● GIVEN PROBLEM
Copy out each of the records below word for word, keeping every line unchanged and in its original order.

● RECORDS FOR THIS EXERCISE
·····

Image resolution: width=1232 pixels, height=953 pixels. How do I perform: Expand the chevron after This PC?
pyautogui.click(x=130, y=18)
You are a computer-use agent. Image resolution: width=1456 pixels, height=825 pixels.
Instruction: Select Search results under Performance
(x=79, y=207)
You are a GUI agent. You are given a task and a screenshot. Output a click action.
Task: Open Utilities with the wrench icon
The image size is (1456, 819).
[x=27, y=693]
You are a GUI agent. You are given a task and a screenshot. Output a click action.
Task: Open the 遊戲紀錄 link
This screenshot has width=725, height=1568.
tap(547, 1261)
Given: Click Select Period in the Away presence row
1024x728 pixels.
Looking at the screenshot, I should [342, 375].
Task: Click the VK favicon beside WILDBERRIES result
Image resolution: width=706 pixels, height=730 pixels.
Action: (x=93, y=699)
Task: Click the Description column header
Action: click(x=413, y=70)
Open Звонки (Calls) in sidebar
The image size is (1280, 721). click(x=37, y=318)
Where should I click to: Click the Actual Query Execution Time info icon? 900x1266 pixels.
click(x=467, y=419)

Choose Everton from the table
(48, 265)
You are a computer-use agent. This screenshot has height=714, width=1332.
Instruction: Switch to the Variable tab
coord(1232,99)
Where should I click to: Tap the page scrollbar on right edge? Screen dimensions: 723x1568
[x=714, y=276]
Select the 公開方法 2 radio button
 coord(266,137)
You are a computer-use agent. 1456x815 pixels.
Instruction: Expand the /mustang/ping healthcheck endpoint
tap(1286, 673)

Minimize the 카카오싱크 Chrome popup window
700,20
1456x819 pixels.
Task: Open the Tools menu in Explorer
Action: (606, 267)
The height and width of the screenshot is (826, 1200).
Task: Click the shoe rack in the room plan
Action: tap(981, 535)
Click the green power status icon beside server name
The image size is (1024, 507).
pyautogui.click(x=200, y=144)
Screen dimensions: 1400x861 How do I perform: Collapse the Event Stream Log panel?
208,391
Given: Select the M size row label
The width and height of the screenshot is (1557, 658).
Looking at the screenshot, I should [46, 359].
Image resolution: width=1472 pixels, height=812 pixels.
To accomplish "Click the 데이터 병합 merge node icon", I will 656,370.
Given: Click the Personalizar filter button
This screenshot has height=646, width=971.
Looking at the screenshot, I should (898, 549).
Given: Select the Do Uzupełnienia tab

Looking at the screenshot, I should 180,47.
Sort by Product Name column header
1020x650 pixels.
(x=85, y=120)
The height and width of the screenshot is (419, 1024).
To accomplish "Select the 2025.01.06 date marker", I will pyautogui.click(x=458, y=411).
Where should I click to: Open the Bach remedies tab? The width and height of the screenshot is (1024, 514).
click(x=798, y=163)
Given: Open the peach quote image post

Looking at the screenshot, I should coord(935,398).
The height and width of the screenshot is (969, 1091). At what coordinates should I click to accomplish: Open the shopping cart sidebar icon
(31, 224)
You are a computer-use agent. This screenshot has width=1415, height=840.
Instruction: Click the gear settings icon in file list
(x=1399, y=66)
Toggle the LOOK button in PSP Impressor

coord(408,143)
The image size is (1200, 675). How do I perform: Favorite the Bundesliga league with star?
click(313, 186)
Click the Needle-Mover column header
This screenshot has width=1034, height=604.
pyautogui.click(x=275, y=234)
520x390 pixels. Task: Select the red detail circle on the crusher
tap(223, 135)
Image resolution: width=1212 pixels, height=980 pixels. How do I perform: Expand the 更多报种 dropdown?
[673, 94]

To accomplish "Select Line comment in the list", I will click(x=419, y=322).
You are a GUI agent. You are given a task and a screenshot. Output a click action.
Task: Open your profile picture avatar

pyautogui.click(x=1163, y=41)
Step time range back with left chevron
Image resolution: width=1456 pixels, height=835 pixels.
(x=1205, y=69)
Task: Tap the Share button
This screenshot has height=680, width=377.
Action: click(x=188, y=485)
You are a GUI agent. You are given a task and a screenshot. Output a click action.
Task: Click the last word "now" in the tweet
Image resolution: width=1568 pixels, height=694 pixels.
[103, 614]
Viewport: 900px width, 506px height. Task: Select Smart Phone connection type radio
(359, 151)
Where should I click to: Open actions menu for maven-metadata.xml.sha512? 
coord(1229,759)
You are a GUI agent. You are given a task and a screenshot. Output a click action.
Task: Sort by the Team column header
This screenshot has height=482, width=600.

·····

● FINISHED TASK
Image resolution: width=1232 pixels, height=953 pixels. How do I perform: Expand the chevron after This PC?
pyautogui.click(x=130, y=18)
You are a computer-use agent. Image resolution: width=1456 pixels, height=825 pixels.
Instruction: Select Search results under Performance
(x=79, y=207)
You are a GUI agent. You are given a task and a screenshot. Output a click action.
Task: Open Utilities with the wrench icon
The image size is (1456, 819).
[x=27, y=693]
You are a GUI agent. You are given a task and a screenshot. Output a click action.
Task: Open the 遊戲紀錄 link
This screenshot has width=725, height=1568.
tap(547, 1261)
Given: Click Select Period in the Away presence row
1024x728 pixels.
Looking at the screenshot, I should [342, 375].
Task: Click the VK favicon beside WILDBERRIES result
Image resolution: width=706 pixels, height=730 pixels.
Action: (x=93, y=699)
Task: Click the Description column header
Action: click(x=413, y=70)
Open Звонки (Calls) in sidebar
The image size is (1280, 721). click(x=37, y=318)
Where should I click to: Click the Actual Query Execution Time info icon? 900x1266 pixels.
click(x=467, y=419)

Choose Everton from the table
(48, 265)
You are a computer-use agent. This screenshot has height=714, width=1332.
Instruction: Switch to the Variable tab
coord(1232,99)
Where should I click to: Tap the page scrollbar on right edge? Screen dimensions: 723x1568
[x=714, y=276]
Select the 公開方法 2 radio button
 coord(266,137)
You are a computer-use agent. 1456x815 pixels.
Instruction: Expand the /mustang/ping healthcheck endpoint
tap(1286, 673)

Minimize the 카카오싱크 Chrome popup window
700,20
1456x819 pixels.
Task: Open the Tools menu in Explorer
Action: (606, 267)
The height and width of the screenshot is (826, 1200).
Task: Click the shoe rack in the room plan
Action: tap(981, 535)
Click the green power status icon beside server name
The image size is (1024, 507).
pyautogui.click(x=200, y=144)
Screen dimensions: 1400x861 How do I perform: Collapse the Event Stream Log panel?
208,391
Given: Select the M size row label
The width and height of the screenshot is (1557, 658).
Looking at the screenshot, I should [46, 359].
Image resolution: width=1472 pixels, height=812 pixels.
To accomplish "Click the 데이터 병합 merge node icon", I will 656,370.
Given: Click the Personalizar filter button
This screenshot has height=646, width=971.
Looking at the screenshot, I should (898, 549).
Given: Select the Do Uzupełnienia tab

Looking at the screenshot, I should 180,47.
Sort by Product Name column header
1020x650 pixels.
(x=85, y=120)
The height and width of the screenshot is (419, 1024).
To accomplish "Select the 2025.01.06 date marker", I will pyautogui.click(x=458, y=411).
Where should I click to: Open the Bach remedies tab? The width and height of the screenshot is (1024, 514).
click(x=798, y=163)
Given: Open the peach quote image post

Looking at the screenshot, I should coord(935,398).
The height and width of the screenshot is (969, 1091). At what coordinates should I click to accomplish: Open the shopping cart sidebar icon
(31, 224)
You are a computer-use agent. This screenshot has width=1415, height=840.
Instruction: Click the gear settings icon in file list
(x=1399, y=66)
Toggle the LOOK button in PSP Impressor

coord(408,143)
The image size is (1200, 675). How do I perform: Favorite the Bundesliga league with star?
click(313, 186)
Click the Needle-Mover column header
This screenshot has width=1034, height=604.
pyautogui.click(x=275, y=234)
520x390 pixels. Task: Select the red detail circle on the crusher
tap(223, 135)
Image resolution: width=1212 pixels, height=980 pixels. How do I perform: Expand the 更多报种 dropdown?
[673, 94]

To accomplish "Select Line comment in the list", I will click(x=419, y=322).
You are a GUI agent. You are given a task and a screenshot. Output a click action.
Task: Open your profile picture avatar

pyautogui.click(x=1163, y=41)
Step time range back with left chevron
Image resolution: width=1456 pixels, height=835 pixels.
(x=1205, y=69)
Task: Tap the Share button
This screenshot has height=680, width=377.
Action: click(x=188, y=485)
You are a GUI agent. You are given a task and a screenshot. Output a click action.
Task: Click the last word "now" in the tweet
Image resolution: width=1568 pixels, height=694 pixels.
[103, 614]
Viewport: 900px width, 506px height. Task: Select Smart Phone connection type radio
(359, 151)
Where should I click to: Open actions menu for maven-metadata.xml.sha512? 
coord(1229,759)
You are a GUI agent. You are given a task and a screenshot. Output a click action.
Task: Sort by the Team column header
This screenshot has height=482, width=600.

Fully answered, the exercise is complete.